## TASK INSTRUCTIONS
Output exactly, please, the lines of the records below from the one containing "This screenshot has width=1599, height=863." through the final line.

------

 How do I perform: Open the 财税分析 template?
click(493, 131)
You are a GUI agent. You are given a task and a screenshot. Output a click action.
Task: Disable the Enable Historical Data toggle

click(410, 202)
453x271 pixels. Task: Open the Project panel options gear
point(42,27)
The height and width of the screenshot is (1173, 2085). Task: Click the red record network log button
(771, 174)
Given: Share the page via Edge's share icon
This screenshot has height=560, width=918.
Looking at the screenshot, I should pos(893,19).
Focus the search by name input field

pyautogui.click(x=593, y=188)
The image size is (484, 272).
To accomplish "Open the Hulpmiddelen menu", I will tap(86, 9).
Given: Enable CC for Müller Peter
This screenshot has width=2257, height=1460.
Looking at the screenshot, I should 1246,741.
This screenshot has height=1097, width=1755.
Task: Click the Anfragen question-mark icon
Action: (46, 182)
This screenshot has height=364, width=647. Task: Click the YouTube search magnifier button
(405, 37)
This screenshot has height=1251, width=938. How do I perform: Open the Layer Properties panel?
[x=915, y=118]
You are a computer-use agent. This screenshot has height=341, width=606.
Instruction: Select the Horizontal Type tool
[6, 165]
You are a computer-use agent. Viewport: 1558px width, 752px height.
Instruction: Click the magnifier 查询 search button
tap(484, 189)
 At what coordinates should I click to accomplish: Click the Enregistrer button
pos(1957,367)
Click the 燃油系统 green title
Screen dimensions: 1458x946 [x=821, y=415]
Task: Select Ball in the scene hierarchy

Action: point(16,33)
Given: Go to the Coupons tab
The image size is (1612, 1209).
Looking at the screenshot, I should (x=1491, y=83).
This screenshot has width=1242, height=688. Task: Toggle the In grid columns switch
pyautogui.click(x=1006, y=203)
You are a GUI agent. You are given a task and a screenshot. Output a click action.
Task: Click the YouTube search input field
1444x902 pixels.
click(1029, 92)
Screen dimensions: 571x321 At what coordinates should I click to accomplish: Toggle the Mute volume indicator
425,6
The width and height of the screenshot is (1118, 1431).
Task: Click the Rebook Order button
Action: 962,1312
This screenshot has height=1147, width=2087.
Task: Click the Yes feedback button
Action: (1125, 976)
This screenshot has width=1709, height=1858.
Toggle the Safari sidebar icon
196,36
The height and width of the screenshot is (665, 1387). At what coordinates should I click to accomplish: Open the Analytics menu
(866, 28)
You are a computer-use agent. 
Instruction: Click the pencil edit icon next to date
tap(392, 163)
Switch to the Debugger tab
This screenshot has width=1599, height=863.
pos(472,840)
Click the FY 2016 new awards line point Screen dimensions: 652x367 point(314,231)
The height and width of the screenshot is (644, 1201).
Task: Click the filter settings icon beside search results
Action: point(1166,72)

------

## ANSWER TO THE EXERCISE
This screenshot has width=1599, height=863.
pos(472,840)
Click the FY 2016 new awards line point Screen dimensions: 652x367 point(314,231)
The height and width of the screenshot is (644, 1201).
Task: Click the filter settings icon beside search results
Action: point(1166,72)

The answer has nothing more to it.